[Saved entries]
*** Block opens ***

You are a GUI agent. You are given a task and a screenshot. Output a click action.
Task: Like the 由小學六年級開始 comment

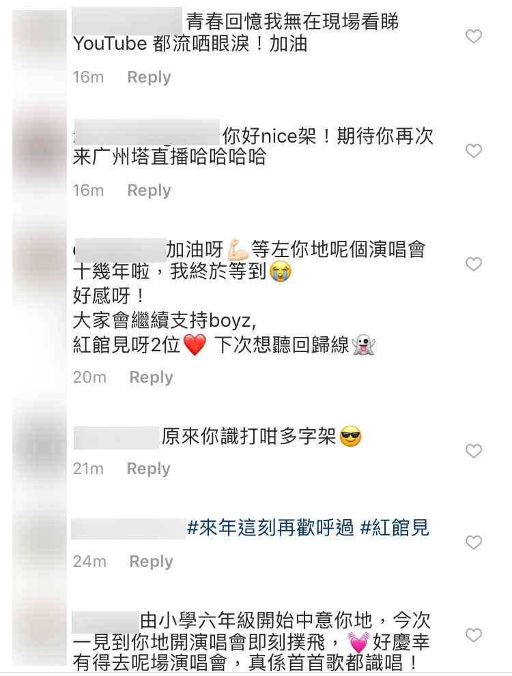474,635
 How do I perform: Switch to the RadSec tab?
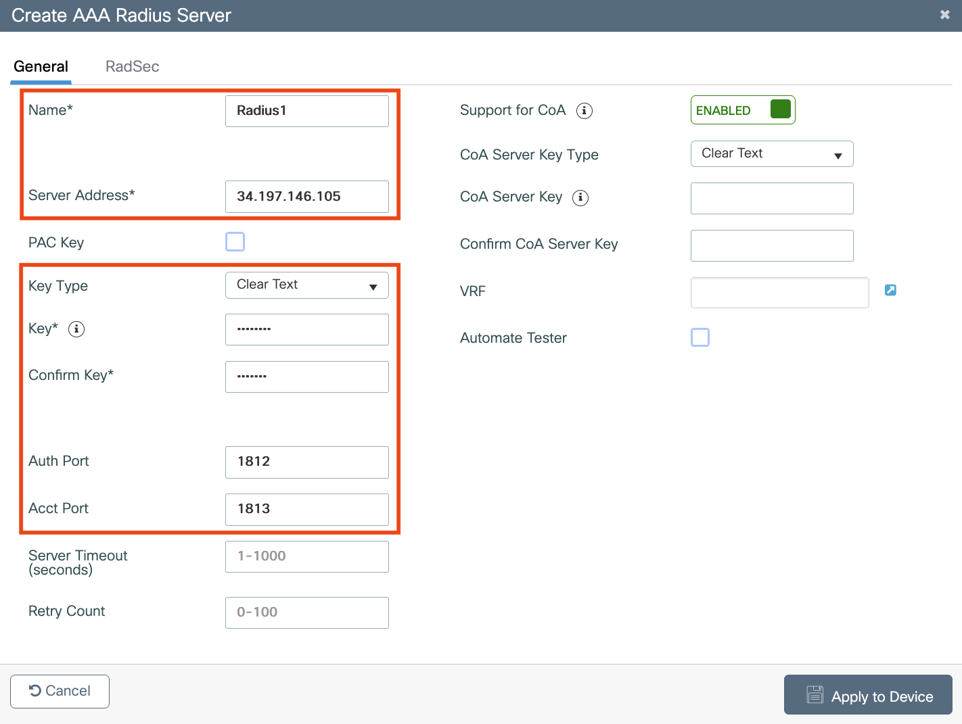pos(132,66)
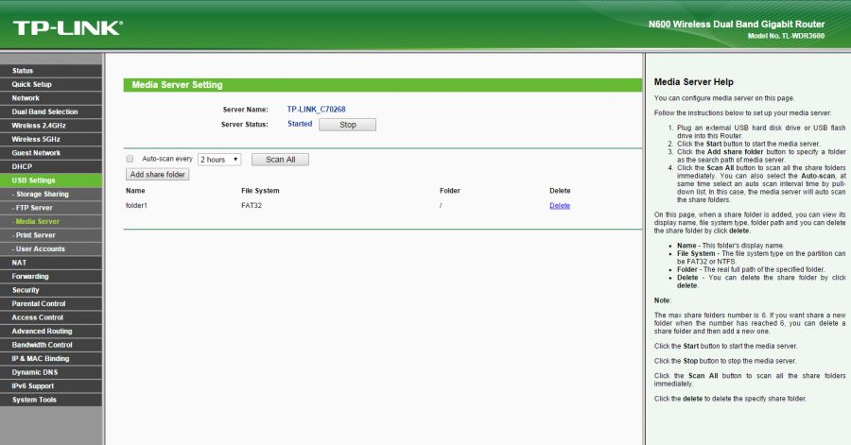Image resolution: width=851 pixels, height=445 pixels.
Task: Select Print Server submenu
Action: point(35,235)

*** Block closes ***

- [Task description] Return each line above word for word. Skip the pictures.

- [Exercise answer]
You are a GUI agent. You are given a task and a screenshot. Output a click action.
Task: Like the 由小學六年級開始 comment

474,635
 How do I perform: Switch to the RadSec tab?
pos(132,66)
Image resolution: width=851 pixels, height=445 pixels.
Task: Select Print Server submenu
Action: point(35,235)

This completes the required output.